Note that this is exactly the type signature for sequenceA for a hypothetical ((->) a)-instance of Traversable.

My solution for assemble when given [a]:


assemble values f = select <$> traverse (\x -> fmap (\y -> (x,y)) (f x)) values
where select l x = fromJust (lookup x l)


I haven't figured out how to get [a] when given assemble.

[https://www.google.com/accounts/o8/id?id=AItOawm1TLhBIxtjGvZl0SEwUGP3KGjyQByPLas]

Looks like something ate my whitespace. And I should probably have renamed assemble to assemble' in order to differentiate between the function that is a class member, and the function I defined in order to help instantiating that class.

Having experimented with my assemble' definition, I don't think it is possible to get Finite a => [a] given just the definition of assemble. In particular, I have not found a way to make the following hold:

exists f. forall values. valuesOf (assemble' values) == values

That is, a definition function valuesOf that takes the definition of assemble and produces a list of all values can't retrieve the values given to assemble'. As far as I can tell, with my assemble' definition, differentiating between assemble' [1,2,3] and assemble' [1,2,4] doesn't seem possible.

The amount of values of that type can be recovered, though. Pass \x -> [x,x] as argument to assemble. The length of the resulting list will be 2^amount. If you pass \x -> [x,x,x], the resulting list will have 3^amount elements.

[winterkoninkje]

For your enjoyment:

domain :: Finite a => [a]
domain = toList . execWriter . assemble $ tell . return

Where toList is from DList and brings the runtime down to O(n) instead of O(n^2) due to the writer monad always appending to the right.

[https://www.google.com/accounts/o8/id?id=AItOawm1TLhBIxtjGvZl0SEwUGP3KGjyQByPLas]

Oooh, using Writer. That's clever, and works. Thanks!

[http://openid-provider.appspot.com/derek.a.elkins]

I'll provide one perspective as an answer to the first question and explain why the second note might be a hint, but first, I'll explain how you might arrive at the Writer solution.

All monads are applicative functors, and if you think of monads as "notions of computation" you might consider, from how you've implemented assemble, that if you were in an imperative language, you could just "save away" the values as they are applied to your supplied function and then read them out of a variable at the end. It doesn't take much from there to see that you only need to output them and that the Writer monad is sufficient.

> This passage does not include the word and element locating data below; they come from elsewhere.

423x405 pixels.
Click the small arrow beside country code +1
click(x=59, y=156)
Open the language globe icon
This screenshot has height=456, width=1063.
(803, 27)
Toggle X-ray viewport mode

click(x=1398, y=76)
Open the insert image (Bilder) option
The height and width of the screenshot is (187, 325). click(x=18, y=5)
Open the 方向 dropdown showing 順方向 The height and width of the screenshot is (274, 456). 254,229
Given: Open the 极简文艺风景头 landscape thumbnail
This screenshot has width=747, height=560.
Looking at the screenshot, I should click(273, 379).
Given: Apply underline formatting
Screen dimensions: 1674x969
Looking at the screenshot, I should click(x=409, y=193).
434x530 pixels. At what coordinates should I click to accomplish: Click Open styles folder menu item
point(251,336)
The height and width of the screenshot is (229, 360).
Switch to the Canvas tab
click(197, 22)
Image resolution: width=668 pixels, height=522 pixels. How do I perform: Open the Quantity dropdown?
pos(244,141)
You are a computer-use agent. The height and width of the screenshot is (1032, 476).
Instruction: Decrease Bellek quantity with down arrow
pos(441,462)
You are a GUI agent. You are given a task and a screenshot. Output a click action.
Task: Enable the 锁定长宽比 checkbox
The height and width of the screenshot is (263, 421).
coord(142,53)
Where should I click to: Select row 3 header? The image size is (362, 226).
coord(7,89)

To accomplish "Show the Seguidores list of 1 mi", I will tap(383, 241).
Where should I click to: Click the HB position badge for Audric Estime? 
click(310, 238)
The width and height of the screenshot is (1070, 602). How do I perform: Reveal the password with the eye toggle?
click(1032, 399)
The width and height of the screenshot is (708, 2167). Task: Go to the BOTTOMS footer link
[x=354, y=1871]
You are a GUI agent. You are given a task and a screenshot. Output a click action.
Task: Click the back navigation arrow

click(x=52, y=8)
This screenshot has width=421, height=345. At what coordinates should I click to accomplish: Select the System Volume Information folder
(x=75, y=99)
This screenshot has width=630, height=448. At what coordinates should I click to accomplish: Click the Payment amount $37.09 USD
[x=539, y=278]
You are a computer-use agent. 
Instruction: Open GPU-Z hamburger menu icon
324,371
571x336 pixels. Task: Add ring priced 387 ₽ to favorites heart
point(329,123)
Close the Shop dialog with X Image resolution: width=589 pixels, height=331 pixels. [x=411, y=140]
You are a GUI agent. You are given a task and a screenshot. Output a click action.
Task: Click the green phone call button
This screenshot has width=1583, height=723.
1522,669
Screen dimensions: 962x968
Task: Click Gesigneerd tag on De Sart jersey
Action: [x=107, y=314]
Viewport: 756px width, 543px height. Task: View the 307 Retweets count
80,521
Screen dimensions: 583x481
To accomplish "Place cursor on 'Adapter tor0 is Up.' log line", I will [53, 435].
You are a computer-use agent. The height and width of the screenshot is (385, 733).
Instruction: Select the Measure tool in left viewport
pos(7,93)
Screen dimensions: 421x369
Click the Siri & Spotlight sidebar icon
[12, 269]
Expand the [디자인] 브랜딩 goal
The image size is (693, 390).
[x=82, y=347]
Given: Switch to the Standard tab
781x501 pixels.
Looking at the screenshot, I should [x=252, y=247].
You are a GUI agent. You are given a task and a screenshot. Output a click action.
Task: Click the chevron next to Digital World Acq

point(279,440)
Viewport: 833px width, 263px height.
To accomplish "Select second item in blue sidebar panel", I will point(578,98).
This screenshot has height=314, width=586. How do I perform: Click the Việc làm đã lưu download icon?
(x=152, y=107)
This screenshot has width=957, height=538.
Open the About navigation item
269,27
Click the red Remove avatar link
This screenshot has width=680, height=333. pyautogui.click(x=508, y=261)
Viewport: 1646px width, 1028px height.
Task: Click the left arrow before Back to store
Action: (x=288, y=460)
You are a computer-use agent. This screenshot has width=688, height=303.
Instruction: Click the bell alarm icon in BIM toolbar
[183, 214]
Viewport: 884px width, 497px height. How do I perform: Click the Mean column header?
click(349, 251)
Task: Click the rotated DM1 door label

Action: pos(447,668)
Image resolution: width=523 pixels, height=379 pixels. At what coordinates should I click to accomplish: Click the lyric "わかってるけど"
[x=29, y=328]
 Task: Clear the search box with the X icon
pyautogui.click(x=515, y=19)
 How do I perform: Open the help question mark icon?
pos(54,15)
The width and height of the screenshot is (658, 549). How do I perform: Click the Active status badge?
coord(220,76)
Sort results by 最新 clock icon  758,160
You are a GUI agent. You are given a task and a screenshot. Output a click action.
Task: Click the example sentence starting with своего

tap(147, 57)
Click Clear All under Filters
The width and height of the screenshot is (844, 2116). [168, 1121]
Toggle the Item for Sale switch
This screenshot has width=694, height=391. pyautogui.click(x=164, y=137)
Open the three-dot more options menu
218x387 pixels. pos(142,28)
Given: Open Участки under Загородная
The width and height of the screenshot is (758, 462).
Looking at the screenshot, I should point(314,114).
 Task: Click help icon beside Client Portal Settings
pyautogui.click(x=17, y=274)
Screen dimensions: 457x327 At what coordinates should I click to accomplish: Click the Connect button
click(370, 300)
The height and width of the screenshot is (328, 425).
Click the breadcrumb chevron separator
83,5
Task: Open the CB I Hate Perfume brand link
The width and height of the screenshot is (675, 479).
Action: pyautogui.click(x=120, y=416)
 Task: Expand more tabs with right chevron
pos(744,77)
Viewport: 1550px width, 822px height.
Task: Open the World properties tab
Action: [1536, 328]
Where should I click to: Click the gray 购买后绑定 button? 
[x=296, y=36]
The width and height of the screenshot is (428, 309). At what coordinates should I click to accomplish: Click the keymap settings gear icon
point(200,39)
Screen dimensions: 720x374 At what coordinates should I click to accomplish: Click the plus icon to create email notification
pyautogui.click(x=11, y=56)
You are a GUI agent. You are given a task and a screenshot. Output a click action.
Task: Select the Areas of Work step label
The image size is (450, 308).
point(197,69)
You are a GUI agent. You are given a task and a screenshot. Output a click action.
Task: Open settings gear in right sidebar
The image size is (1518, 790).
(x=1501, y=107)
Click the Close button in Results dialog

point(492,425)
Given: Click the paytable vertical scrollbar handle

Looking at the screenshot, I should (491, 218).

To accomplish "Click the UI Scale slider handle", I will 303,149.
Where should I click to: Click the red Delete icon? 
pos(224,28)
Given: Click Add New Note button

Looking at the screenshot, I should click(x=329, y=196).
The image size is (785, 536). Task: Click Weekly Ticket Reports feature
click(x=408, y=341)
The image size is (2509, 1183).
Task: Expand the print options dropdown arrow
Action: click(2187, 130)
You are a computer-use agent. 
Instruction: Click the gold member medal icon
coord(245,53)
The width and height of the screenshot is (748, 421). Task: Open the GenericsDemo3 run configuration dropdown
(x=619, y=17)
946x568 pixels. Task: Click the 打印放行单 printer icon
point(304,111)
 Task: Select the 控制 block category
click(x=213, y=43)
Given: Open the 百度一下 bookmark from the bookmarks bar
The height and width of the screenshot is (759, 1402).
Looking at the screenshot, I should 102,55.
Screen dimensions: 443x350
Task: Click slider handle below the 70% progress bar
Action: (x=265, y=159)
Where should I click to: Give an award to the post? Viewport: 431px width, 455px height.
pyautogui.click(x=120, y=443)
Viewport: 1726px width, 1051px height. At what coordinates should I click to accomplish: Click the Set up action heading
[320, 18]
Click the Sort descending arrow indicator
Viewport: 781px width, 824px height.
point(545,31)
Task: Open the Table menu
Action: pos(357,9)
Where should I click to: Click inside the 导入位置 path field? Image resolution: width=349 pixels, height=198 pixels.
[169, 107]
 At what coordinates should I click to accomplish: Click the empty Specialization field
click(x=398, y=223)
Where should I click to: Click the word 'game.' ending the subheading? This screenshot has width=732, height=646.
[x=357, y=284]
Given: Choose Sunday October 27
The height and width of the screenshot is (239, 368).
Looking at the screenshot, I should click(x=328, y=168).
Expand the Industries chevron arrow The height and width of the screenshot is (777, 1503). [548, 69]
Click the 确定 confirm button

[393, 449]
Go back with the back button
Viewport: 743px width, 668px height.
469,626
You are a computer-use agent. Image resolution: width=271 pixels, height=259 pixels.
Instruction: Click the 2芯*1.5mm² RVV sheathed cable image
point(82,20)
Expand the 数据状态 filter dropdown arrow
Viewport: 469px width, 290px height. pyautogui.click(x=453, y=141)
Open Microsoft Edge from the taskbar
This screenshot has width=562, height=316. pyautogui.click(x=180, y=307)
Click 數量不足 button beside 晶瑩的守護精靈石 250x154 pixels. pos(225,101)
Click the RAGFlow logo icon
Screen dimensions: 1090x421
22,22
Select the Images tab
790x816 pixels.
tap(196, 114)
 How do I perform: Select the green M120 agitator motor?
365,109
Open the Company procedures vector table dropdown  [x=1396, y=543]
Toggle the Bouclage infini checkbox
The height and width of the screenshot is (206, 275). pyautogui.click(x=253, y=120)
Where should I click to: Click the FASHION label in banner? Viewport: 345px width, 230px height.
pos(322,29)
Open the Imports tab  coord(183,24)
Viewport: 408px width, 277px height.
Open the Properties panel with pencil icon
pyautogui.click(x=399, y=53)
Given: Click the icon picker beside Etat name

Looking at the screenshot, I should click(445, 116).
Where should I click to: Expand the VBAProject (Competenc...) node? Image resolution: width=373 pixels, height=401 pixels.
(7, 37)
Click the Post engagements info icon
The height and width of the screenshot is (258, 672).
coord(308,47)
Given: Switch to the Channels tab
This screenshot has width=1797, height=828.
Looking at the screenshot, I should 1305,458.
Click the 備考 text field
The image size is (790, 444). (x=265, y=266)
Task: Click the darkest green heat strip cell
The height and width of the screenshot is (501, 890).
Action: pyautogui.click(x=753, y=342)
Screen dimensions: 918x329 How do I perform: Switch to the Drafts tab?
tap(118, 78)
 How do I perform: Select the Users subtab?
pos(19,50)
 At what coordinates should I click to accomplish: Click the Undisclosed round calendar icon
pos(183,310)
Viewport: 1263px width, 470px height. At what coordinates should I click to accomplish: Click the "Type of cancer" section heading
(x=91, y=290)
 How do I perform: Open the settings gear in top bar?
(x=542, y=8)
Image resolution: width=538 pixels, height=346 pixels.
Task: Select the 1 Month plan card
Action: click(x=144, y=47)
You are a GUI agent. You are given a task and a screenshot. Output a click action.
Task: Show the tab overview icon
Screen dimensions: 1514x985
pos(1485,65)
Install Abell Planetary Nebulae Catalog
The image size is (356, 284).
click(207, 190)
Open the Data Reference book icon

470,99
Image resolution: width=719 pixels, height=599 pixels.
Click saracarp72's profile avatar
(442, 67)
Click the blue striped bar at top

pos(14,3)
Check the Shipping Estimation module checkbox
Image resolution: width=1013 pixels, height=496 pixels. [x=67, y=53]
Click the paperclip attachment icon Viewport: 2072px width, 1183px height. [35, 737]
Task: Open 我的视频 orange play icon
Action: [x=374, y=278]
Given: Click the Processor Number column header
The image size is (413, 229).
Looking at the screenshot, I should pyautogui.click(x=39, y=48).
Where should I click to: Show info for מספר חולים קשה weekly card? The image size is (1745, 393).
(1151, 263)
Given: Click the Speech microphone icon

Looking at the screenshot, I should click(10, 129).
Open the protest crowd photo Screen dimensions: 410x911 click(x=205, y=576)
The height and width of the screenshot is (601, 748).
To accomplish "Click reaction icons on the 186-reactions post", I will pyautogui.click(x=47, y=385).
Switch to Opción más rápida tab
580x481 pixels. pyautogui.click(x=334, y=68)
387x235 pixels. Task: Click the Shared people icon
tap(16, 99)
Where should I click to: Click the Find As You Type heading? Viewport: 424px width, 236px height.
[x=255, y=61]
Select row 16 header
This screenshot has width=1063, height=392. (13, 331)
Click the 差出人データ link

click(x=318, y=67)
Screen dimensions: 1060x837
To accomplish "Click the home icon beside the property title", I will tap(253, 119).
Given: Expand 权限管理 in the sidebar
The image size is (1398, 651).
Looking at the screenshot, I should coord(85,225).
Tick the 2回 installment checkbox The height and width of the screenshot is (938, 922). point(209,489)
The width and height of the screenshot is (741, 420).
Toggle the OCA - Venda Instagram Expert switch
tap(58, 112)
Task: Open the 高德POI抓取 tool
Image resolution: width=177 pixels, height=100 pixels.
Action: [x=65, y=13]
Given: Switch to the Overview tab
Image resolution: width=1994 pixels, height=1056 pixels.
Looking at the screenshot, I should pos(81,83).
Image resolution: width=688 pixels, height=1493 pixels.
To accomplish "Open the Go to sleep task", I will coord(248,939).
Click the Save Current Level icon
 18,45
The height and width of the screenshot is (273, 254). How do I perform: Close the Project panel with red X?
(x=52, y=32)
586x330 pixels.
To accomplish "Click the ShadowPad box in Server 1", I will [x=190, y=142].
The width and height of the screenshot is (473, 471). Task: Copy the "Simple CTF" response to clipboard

In the second note, wren uses a dependent function type which is also known as a dependent product and this latter view is a bit more enlightening in this case. [There's a horrible terminology conflict where some people say "dependent function and dependent product" and others say "dependent product and dependent sum".] The motivation of the dependent product terminology is that the type (x :: A) -> B x can be viewed as a potentially infinite product type indexed by elements of the type A. Thus, in particular, for finite A, it is a finite product, i.e. a finite tuple. So, for example, Bool -> B is equivalent to (B, B). Applying this view to assemble, you get assemble for Bool as (Bool -> f b) -> f (Bool -> b) is the same as (f b, f b) -> f (b, b) which is an instance of liftA2 (,). Here's a different presentation of the Applicative class, as an exercise, show that it is equivalent to the normal one.

class Functor f => Applicative f where
    unit :: () -> f ()
    lift2 :: (f a, f b) -> f (a, b)

This just says that applicative functors are lax monoidal functors, i.e. they reflect (monoidal) products. In particular, this shows that they reflect all finite products. This is what allows and enforces the finiteness of the type in the Finite class. All applicative functors reflect finite products, but not all applicative functors reflect arbitrary products (i.e. functions). All implementations of assemble require implicitly or explicitly converting a function to a finite product type, exploiting that applicative functors reflect finite products and then converting the product type back into a function.